Pewna dziewczyna – teraz już kobieta, z całą pewnością, choć w moich oczach wciąż pozostaje dziewczynką, bo zachowała kilka tych uroczych dziecięcych nawyków, które niestety większość z nas traci kiedy dojrzewamy (w jej przypadku przygryzanie wargi i unoszenie oczu ku niebu, jakby szukała odpowiedzi na zadane pytanie) – a więc ta kobieta klęczy przede mną, ręce ma skrępowane, jej jędrne piersi sterczą do przodu, w tej pozycji widać linię jej żeber..
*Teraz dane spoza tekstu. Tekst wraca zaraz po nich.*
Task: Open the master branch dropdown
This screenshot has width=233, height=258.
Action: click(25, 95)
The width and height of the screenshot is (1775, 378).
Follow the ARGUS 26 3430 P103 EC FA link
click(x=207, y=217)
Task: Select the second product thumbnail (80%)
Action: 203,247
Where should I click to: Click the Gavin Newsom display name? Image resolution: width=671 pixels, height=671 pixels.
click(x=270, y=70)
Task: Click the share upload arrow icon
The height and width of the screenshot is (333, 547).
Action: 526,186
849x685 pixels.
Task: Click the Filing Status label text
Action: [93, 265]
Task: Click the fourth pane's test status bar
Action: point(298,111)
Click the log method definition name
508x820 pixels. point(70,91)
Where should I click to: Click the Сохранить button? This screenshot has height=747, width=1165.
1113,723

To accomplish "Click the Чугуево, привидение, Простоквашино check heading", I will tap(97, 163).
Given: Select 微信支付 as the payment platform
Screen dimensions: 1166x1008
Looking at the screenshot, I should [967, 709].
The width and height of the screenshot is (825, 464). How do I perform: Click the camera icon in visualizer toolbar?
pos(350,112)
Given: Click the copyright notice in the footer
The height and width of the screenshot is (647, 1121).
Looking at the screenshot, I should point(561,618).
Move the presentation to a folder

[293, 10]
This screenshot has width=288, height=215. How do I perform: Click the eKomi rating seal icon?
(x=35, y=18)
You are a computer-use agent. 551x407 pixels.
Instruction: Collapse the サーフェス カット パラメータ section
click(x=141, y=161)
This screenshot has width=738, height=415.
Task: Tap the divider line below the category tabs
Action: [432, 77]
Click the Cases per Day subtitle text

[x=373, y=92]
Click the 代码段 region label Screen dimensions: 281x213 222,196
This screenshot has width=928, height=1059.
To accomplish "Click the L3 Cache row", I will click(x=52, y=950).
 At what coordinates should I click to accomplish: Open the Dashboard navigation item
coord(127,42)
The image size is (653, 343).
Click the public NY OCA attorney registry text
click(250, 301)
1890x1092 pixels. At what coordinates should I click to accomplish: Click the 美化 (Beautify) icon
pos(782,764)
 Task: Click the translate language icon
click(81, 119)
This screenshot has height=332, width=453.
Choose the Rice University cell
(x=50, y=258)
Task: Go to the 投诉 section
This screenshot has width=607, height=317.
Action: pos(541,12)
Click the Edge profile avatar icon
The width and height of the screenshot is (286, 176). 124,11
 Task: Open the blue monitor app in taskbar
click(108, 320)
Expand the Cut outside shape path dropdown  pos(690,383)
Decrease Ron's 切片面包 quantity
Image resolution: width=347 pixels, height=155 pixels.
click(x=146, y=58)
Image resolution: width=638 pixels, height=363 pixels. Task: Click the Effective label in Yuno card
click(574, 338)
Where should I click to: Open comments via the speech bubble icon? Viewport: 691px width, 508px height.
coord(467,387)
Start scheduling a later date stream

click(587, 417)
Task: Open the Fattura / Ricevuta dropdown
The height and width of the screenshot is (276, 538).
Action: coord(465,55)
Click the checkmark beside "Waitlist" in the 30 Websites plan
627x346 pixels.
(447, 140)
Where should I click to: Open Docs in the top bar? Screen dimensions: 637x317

– Panie – szepcze – zrób ze mną, co tylko chcesz.
Wyciągam rękę i przeczesuję jej czarne jak smoła włosy, schodzę na piersi, ściskam jej sutek i zaczynam rozpinać pasek.
Jak się tam znalazłem? Zaraz opowiem.
—
Robiłem doktorat w katedrze literatury porównawczej na jednym z największych uniwersytetów. W zeszłym roku było głośno o naszej uczelni z powodu protestów studenckich, zresztą od czasu do czasu pojawia się z różnych powodów w wiadomościach. W czasie protestów wielu moich kolegów odnotowało spadek frekwencji na zajęciach – raczej żadnemu z nas to nie przeszkadzało, bo w większości jesteśmy bardziej lewicowi niż ci nasi mali buntownicy.
Na moim seminarium magisterskim wciąż był komplet. Miałem pewien sekret, dzięki któremu zawsze zapisywała się do mnie rekordowa liczba chętnych: seks. Ktoś chciał cały semestr czytać o seksie? Zapisz się na na “Seksualność w literaturze – seminarium porównawcze”. Proste i genialne.
Jeśli nigdy nie czytaliście “Historii O” – cóż, polecam. Dla wykładowcy to idealny temat zajęć, bo studenci uwielbiają o tym dyskutować. A Nadii, jednej z moich studentek, ta książka uświadomiła coś, czego wcześniej o sobie nie wiedziała.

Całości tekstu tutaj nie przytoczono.